Nicknamed “Bobo,” Emmett Till grew up in Chicago’s Woodlawn neighborhood, just three blocks from the Chicago Crusader office. In 1955, Till visited relatives in Money, Mississippi, where he was accused of whistling at a white woman, Carolyn Bryant, at a grocery story that her husband owned. He was kidnapped in the early hours of the morning and taken to the shed where he was brutally beaten and shot in the head before his battered and bloated body was found weighted down with 70-pound fan in the Tallahatchie River.

Till’s mother, Mamie Till Mobley, insisted that A.A. Rayner Funeral Home hold an open-casket funeral at Chicago’s Roberts Temple Church of God in Christ to show the world what two white men had done to her son.

The men, Roy Bryant and John William “J. W.” Milam, were eventually acquitted by an all-white jury in a trial the lasted just over an hour. They later sold their story for $4,000 to LOOK magazine – bragging about the murder as a form of Southern justice implemented to protect white womanhood.

On November 27, 1955 Rosa Parks attended a packed meeting about Till’s murder at Dexter Avenue Baptist Church in Atlanta. Dr. Martin Luther King, Jr. hosted the meeting. According to Parks’ biographer Jeanne Theoharis, Parks was “sickened, angry, depressed, horrified,” by Till’s murder. In 1988, Reverend Jesse Jackson told Vanity Fair that “Rosa said she thought about going to the back of the bus. But then she thought about Emmett Till and she couldn’t do it.”

Four days after the meeting and 100 days after Till’s death, bus driver James Blake told Parks to give up her seat to a white passenger and move to the back of the bus. Parks refused and was arrested, sparking the Montgomery Bus Boycott.

In 2017, Gordon-Taylor attended the funeral on the West Side of Simeon Wright, Emmett Till’s cousin, who witnessed his 1955 abduction in Money, Mississippi. That same year, Gordon-Taylor spoke out after Carolyn Bryant-Donham, who remarried, admitted in a Vanity Fair article that she lied during the trial to help acquit her husband. She said her first husband had threatened her during the trial.

In an interview with the Crusader, Gordon-Taylor said she learned about Donham after a friend from Los Angeles called her about the Vanity Fair article on the magazine’s website.

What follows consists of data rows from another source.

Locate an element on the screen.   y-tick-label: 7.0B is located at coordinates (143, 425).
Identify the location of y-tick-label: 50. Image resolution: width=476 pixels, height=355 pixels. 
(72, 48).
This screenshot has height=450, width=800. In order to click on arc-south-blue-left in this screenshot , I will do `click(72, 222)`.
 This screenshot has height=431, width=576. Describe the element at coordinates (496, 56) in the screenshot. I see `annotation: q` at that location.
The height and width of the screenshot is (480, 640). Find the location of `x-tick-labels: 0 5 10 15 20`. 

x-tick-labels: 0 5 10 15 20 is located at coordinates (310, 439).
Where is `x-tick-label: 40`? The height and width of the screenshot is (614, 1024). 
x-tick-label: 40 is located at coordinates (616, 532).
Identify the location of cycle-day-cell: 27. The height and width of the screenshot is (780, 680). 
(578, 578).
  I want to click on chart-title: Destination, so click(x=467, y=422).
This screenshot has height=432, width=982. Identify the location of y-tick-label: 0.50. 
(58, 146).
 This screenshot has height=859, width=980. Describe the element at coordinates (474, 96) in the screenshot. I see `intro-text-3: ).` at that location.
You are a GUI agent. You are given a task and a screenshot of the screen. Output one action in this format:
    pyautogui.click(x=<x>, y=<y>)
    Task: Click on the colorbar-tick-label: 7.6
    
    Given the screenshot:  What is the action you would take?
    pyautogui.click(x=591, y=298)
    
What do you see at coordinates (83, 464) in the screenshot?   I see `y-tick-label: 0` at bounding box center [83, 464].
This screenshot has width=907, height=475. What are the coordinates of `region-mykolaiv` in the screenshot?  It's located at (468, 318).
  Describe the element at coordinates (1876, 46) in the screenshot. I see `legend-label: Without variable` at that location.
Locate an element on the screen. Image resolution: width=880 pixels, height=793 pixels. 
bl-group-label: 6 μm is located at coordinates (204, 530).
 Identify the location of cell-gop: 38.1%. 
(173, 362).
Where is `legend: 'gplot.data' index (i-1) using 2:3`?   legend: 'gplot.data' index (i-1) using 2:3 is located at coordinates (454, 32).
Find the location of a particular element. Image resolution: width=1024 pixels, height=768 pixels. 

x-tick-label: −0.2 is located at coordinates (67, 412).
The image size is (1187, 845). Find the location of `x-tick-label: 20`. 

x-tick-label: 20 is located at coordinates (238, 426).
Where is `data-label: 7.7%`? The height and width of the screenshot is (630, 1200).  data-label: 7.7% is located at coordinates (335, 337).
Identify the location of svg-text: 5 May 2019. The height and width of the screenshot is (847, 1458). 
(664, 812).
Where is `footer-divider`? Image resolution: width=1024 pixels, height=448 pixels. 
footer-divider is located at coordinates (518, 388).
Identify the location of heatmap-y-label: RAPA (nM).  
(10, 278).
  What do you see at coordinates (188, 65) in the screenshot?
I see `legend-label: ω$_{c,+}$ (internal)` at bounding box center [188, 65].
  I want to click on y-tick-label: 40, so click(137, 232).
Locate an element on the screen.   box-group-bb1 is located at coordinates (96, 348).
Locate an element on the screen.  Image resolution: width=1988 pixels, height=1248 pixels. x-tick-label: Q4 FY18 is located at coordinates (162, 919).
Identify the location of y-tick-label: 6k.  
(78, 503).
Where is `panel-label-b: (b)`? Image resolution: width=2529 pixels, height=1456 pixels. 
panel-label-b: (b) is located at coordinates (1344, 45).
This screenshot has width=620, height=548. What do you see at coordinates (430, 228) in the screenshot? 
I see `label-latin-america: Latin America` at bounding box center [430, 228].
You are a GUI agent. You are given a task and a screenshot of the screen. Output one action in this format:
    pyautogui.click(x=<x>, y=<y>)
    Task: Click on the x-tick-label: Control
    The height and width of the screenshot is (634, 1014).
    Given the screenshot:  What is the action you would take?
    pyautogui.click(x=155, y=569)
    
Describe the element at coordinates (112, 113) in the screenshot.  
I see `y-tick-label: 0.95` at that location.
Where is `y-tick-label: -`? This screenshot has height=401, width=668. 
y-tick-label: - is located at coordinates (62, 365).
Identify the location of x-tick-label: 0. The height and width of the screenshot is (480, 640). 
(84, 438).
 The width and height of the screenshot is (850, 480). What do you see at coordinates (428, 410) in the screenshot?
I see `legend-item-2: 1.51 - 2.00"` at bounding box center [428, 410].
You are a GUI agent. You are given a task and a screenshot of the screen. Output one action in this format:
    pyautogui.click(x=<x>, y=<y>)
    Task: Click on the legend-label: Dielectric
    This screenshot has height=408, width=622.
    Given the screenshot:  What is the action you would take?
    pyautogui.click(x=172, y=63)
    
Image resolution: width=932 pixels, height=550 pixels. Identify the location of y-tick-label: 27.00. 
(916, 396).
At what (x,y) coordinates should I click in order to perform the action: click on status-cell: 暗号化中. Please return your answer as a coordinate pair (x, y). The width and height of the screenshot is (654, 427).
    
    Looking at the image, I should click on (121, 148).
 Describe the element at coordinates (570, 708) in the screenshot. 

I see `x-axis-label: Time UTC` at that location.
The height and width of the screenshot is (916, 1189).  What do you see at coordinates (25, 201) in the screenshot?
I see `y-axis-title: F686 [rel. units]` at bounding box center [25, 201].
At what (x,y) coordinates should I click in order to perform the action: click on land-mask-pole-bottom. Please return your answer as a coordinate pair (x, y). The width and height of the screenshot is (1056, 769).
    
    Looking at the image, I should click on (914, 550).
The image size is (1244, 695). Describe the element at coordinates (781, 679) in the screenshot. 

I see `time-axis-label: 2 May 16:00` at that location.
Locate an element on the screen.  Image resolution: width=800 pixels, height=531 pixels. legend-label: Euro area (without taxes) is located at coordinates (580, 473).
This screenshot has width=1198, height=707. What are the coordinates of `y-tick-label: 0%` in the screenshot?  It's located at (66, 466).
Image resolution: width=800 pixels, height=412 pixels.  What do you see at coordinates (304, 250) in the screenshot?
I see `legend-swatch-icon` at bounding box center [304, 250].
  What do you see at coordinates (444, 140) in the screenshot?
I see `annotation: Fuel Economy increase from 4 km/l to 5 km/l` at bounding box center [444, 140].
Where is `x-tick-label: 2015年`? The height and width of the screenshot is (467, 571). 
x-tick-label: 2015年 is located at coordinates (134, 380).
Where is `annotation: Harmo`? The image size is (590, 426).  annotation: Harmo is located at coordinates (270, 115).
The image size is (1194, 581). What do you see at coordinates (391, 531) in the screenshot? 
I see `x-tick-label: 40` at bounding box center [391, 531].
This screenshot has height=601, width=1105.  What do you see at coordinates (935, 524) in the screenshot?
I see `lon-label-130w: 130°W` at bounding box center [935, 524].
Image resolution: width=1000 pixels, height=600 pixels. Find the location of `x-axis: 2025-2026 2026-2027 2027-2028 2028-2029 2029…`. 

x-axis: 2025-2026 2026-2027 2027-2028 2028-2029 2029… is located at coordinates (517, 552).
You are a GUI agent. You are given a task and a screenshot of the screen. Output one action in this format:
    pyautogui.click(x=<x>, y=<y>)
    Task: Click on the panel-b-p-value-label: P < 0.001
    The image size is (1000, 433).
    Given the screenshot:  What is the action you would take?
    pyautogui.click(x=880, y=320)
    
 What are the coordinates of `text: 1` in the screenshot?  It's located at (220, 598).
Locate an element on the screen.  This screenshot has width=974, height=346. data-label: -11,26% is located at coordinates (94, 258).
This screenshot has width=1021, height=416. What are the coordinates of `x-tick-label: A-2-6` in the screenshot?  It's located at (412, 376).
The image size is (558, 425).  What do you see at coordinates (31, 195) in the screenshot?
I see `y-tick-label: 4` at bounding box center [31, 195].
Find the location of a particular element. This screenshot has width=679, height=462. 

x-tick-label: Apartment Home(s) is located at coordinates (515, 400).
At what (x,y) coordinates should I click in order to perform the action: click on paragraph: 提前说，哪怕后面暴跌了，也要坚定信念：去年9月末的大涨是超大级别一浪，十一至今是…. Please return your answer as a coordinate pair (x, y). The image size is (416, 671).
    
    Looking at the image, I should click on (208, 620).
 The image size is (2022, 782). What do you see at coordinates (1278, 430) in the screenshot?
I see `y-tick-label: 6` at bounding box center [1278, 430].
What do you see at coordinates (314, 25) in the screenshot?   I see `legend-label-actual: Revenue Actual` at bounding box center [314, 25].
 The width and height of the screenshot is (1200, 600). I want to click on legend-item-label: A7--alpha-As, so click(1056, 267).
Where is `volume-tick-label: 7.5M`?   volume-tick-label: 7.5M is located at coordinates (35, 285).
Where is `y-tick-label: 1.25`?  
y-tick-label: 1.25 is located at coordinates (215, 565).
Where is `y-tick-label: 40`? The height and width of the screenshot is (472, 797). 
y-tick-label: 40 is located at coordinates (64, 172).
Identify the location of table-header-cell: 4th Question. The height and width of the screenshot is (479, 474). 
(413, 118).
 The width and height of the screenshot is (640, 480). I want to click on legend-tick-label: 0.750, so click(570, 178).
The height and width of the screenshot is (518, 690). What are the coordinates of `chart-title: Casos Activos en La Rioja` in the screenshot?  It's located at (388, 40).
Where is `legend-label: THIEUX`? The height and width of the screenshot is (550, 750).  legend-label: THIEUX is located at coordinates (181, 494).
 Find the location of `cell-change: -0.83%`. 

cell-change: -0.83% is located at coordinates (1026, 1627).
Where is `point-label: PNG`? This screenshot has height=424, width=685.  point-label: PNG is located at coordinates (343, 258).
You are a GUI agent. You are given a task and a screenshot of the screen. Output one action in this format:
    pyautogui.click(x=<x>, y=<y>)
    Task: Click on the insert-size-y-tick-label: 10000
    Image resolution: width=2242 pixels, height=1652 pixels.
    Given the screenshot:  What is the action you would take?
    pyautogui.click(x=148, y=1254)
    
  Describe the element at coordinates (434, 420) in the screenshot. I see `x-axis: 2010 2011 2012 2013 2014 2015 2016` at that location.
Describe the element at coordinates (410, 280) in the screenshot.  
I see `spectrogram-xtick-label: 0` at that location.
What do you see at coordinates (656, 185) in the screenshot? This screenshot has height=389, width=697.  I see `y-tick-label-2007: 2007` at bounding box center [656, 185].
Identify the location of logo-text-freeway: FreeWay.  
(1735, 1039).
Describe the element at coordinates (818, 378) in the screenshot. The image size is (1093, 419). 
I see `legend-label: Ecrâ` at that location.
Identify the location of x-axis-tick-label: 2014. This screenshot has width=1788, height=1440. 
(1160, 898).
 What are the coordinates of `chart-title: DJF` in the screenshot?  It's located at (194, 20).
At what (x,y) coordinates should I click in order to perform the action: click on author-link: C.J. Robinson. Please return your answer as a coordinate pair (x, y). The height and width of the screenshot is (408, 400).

“I was lying in the bed and wasn’t feeling well when she called. “I said what? I was surprised when I saw this all of a sudden.”

Like many Blacks, Gordon-Taylor said she had always known that Donham’s accusations were false, but she grew particularly upset when Donham compared the grief of losing one of her sons to that of Till-Mobley’s grief over her murdered child.

“There’s no comparison. Her husband brutally killed my cousin,” Gordon-Taylor said.